The cartoony graphics of Tiny Space Adventure reflect the fact that A&R used to make games for kids. They are simple, clear, and drawn in subdued colours. Everything you need to know is made clearly visible; for instance, a pulsating ring is displayed around an object that changes when you move a handle or flip a switch. The environment is adorned with glowing crystals, and in the background you see big stars and an enormous moon. In every level there are little green aliens hiding behind rocks, and fluffy white alien bunnies hopping around. Tapping them with your finger doesn't do anything to help you progress, but it does increase your alien or bunny score.
These platforming adventures are accompanied by a short, gloomy and very repetitive tune that can't be switched off. You can turn the volume down on your iOS device, but doing so also impacts the sound effects. Then again, the few effects and other noises, although good, are not necessary for completing the game. You won’t be missing any voiceovers, at least, as there are no voices in the game. After every level there is a cutscene in which a new peril is discovered by the astronaut. What he says or thinks (it's impossible to see his face through his helmet) is shown as text on the screen.
Overall, Tiny Space Adventure is a fun little game that even clever children (maybe eight years old and above) can enjoy. The 13 levels took me around two hours to finish. The game’s total lack of story prevents it from being considered a real adventure, but nor is it a real platformer either, occupying that space where puzzle, action and adventure games overlap.
Tiny Space Adventure can be purchased for just $0.99 on either iPhone or iPad at the App Store.
The Minims is a very strange, very surreal adventure that takes place inside a vibrant cartoon world. The journey begins with a weird, misshapen, yellow blob named Mii, who’s highly evocative of The Book of Unwritten Tales’s Critter. The game presents itself as a third-person adventure with Mii fully present in every scene, but it actually works more like a first-person adventure: you swipe to pan the camera around, tap to move from scene to scene and interact with the environment so that Mii can successfully navigate through the environment at your command once the puzzles are solved.
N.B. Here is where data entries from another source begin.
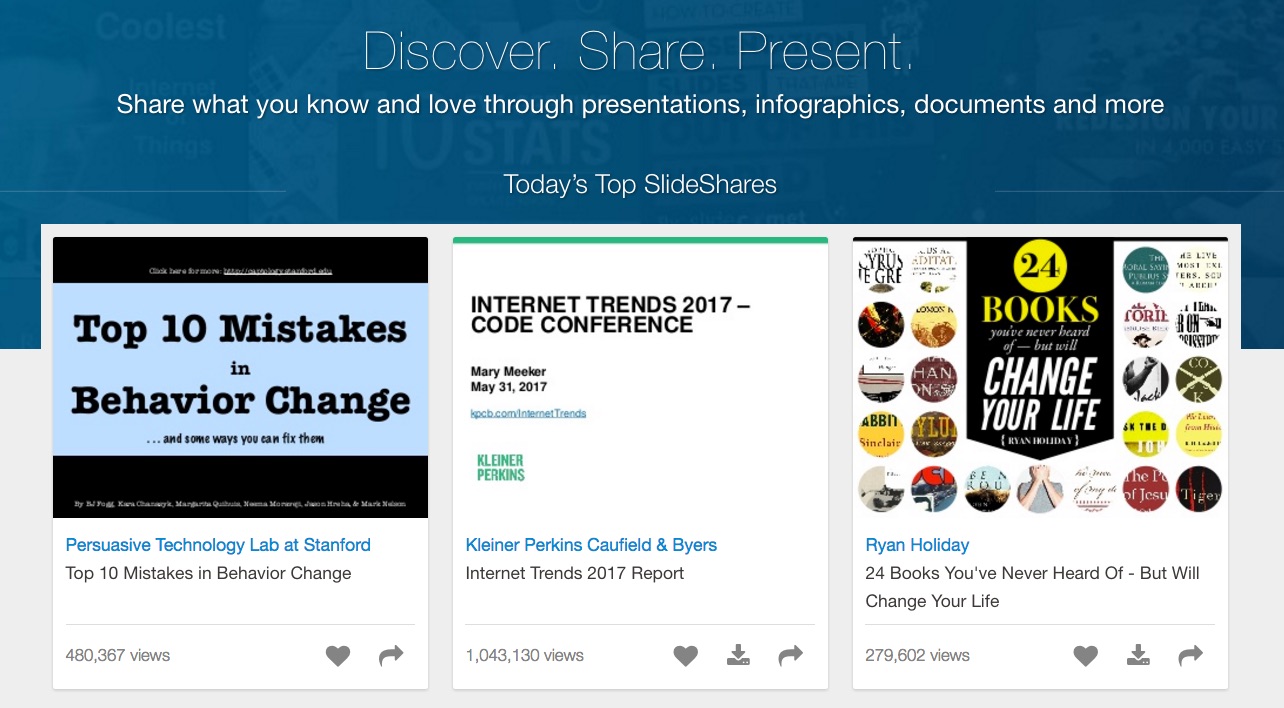The height and width of the screenshot is (708, 1284).
Task: Open the 24 Books Change Your Life cover image
Action: click(x=1040, y=377)
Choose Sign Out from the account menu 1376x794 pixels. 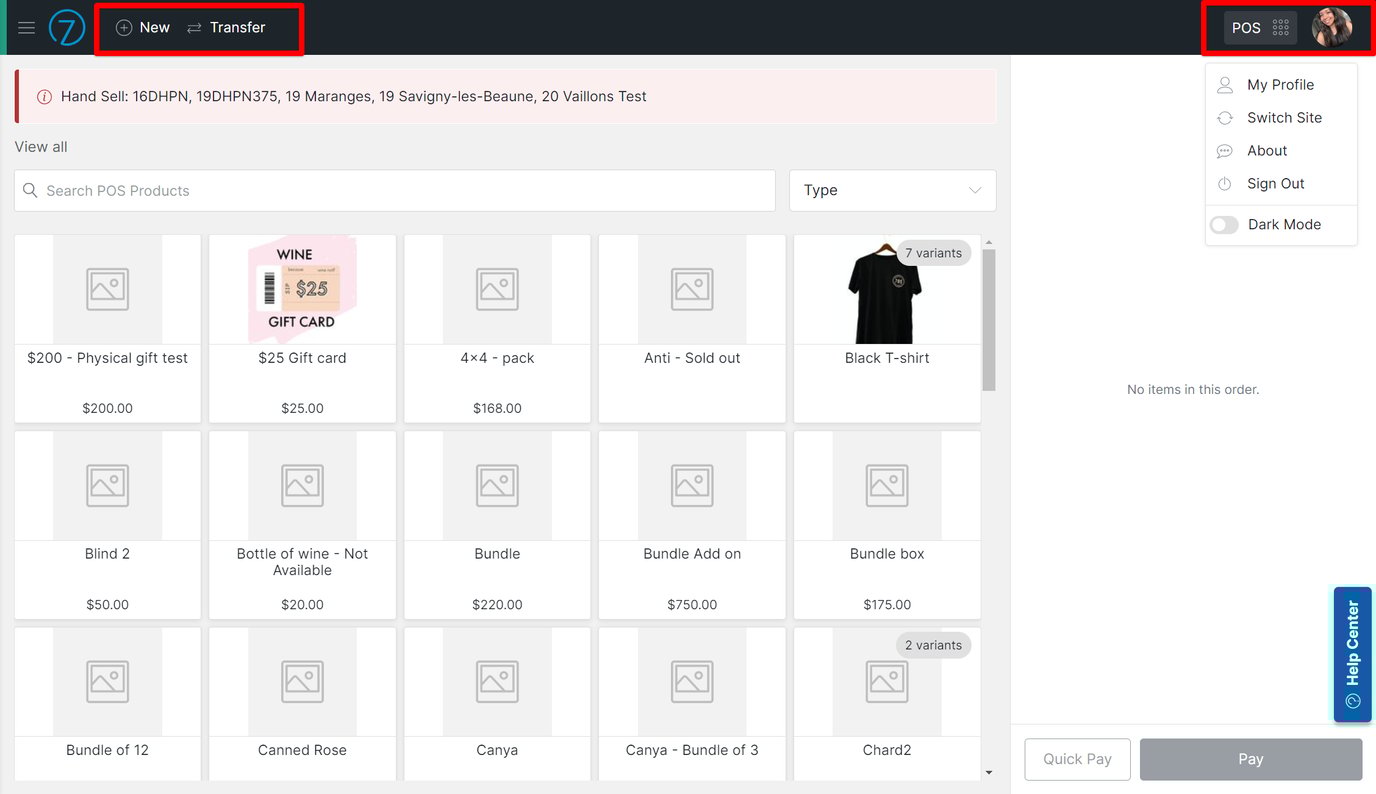(1275, 183)
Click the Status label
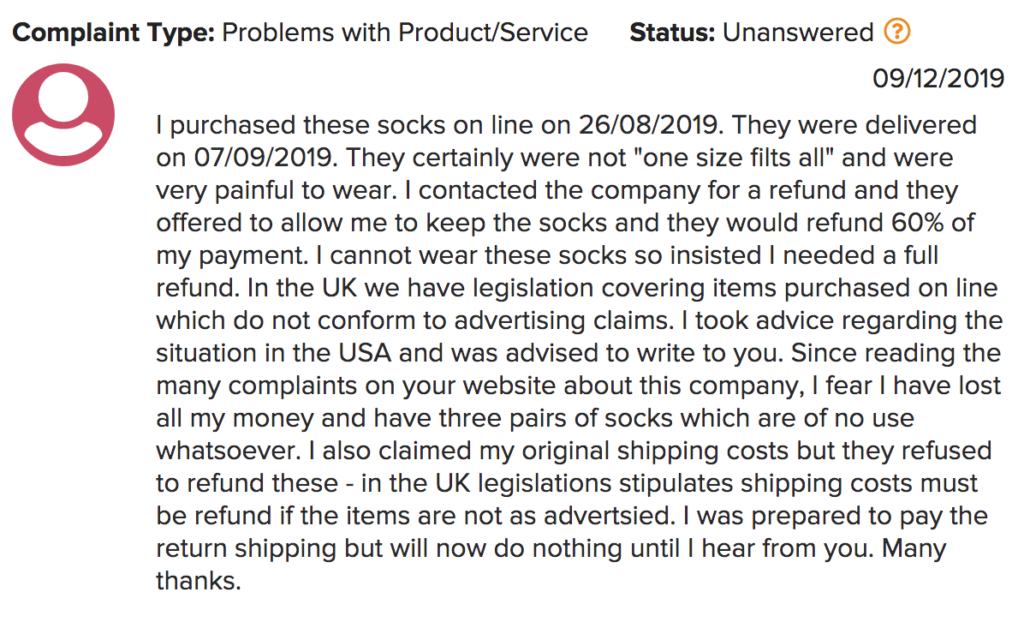 (672, 32)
Told through very cryptic, near-gibberish (although slightly discernible) dialogue, the plot unfolds as Mii sets out to find his missing friend U. Along the way, Mii meets a variety of characters, including a talking hedge bush and a bird who chooses to travel by air balloon. Given its fantastical, abstract nature, the puzzle logic tends to be equally bizarre. Often seemingly simple or menial tasks, such as obtaining a colored ball or restoring electricity to the vicinity, are only achieved through completely illogical fetch quests. In one particular instance, I found myself looking up into the sky and dragging around what I thought was mere background detail onto a completely unrelated object on the ground to reveal one of the necessary items. I only stumbled upon this solution by complete accident and even in hindsight it still makes no sense.
If you’ve been looking for a very odd, outlandish, very European adventure for your iOS device, The Minims surely delivers in its peculiar cartoonish style, somewhat reminiscent of The Neverhood. Unfortunately, unlike the 1996 claymation classic, here the music and sound effects are hardly present at all. This is clearly meant to be just the start of an ongoing series, but the story has barely gone anywhere by the time this opening installment is finished. On the plus side, while originally released for a small cost, the game has since become entirely free for both iPad and iPhone. There are glimmers of promise in this quirky debut, but hopefully any upcoming commercial sequels will refine the gameplay and offer more story substance moving forward.
(Note: Since time of writing, The Minims has been updated and re-released as a full commercial adventure.)